## STATED EXERCISE
Copy out the stretch of the records below from the line containing "element. This screenshot has width=1456, height=819." through the line containing "coordinates (1196, 72).", both lines included, keeping every character unchanged.

======== DATA IN THIS EXERCISE ========

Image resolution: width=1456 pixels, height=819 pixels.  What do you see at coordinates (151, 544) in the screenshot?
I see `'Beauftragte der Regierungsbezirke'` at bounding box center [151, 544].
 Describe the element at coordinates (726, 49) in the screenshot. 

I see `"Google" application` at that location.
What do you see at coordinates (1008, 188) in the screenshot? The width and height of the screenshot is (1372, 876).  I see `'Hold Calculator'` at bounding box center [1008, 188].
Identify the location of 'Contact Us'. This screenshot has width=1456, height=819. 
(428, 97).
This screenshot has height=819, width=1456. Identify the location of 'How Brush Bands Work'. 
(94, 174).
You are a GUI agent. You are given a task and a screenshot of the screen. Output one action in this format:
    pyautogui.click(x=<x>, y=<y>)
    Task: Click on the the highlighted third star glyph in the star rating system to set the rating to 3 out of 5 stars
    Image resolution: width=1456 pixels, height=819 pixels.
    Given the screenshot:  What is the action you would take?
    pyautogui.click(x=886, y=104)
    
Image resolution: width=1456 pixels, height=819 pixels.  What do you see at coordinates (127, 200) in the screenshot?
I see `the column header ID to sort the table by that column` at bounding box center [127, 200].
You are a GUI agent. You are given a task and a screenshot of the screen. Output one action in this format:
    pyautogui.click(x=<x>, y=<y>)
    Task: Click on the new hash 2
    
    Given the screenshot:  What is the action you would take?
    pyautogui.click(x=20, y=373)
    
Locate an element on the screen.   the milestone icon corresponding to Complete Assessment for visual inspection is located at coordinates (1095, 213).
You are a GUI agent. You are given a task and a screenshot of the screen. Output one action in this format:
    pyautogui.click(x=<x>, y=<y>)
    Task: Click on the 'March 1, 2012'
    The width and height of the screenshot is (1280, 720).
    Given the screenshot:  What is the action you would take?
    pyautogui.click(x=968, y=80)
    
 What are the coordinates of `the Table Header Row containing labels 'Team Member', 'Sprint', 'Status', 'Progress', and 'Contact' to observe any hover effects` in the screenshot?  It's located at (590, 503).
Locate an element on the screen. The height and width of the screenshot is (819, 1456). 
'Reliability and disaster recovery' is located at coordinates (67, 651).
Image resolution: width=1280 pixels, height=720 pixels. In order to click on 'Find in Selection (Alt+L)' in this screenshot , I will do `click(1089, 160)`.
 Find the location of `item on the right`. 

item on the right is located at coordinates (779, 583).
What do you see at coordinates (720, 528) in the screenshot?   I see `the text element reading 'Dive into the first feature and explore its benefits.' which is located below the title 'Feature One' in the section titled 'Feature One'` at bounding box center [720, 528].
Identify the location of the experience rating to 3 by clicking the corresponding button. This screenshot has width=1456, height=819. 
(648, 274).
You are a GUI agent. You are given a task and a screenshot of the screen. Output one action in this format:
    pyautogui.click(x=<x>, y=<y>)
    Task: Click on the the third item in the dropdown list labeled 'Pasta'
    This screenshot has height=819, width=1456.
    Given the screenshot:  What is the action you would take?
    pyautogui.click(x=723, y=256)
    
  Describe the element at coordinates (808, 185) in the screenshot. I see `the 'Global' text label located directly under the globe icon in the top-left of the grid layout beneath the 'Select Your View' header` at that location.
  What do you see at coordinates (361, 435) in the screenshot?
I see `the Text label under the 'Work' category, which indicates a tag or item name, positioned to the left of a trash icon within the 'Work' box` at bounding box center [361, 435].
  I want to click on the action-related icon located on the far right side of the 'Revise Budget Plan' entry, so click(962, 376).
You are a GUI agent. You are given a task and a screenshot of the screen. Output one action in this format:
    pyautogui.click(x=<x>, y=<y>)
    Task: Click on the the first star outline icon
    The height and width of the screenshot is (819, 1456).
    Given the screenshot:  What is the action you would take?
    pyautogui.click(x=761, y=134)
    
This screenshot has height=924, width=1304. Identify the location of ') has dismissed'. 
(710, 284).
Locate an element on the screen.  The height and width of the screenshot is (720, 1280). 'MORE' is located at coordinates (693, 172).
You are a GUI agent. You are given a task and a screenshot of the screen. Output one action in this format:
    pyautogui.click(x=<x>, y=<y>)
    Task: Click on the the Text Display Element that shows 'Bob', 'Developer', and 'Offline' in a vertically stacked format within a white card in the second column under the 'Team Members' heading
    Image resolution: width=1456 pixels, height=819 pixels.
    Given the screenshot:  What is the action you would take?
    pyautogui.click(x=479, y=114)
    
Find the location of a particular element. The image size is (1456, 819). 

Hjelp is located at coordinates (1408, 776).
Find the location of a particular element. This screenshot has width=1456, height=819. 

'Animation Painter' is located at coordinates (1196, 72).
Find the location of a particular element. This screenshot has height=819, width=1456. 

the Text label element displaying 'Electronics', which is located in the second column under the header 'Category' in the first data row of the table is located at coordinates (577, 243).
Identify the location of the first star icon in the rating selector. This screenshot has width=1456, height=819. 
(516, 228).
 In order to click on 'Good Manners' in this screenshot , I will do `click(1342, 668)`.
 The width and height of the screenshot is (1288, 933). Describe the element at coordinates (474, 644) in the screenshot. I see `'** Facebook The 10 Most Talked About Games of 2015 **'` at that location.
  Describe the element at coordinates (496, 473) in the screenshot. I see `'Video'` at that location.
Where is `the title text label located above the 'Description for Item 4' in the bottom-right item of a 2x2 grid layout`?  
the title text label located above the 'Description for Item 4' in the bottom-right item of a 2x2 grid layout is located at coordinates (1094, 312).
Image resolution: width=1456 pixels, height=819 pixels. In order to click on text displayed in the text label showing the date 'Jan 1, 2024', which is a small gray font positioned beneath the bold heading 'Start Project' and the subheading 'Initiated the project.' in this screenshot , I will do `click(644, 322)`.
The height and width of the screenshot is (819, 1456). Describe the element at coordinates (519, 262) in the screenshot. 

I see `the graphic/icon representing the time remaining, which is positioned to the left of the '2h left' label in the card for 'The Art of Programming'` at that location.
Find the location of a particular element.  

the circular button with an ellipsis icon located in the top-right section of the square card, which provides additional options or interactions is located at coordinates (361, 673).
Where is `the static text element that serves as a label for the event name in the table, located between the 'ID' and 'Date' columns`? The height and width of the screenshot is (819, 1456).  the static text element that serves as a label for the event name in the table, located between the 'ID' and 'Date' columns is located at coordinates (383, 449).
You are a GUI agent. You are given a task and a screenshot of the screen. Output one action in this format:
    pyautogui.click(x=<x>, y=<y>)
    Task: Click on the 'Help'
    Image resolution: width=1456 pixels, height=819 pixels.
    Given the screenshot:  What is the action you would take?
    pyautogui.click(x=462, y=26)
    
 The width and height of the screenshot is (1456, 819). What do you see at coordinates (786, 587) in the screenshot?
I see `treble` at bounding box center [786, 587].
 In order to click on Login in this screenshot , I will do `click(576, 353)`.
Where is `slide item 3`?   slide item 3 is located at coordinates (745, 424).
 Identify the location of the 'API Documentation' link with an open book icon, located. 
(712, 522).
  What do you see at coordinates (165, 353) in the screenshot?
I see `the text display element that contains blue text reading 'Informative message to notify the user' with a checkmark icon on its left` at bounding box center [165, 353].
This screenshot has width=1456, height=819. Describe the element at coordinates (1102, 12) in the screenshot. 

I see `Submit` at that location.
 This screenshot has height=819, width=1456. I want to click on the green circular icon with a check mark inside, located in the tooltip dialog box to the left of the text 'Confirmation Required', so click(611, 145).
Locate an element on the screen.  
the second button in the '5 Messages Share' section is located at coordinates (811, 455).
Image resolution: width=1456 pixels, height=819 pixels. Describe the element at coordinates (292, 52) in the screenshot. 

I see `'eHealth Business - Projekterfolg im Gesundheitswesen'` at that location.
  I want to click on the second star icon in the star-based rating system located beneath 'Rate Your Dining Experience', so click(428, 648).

========

## CORRECT RESPONSE
Find the location of a particular element. This screenshot has width=1456, height=819. 

'Animation Painter' is located at coordinates (1196, 72).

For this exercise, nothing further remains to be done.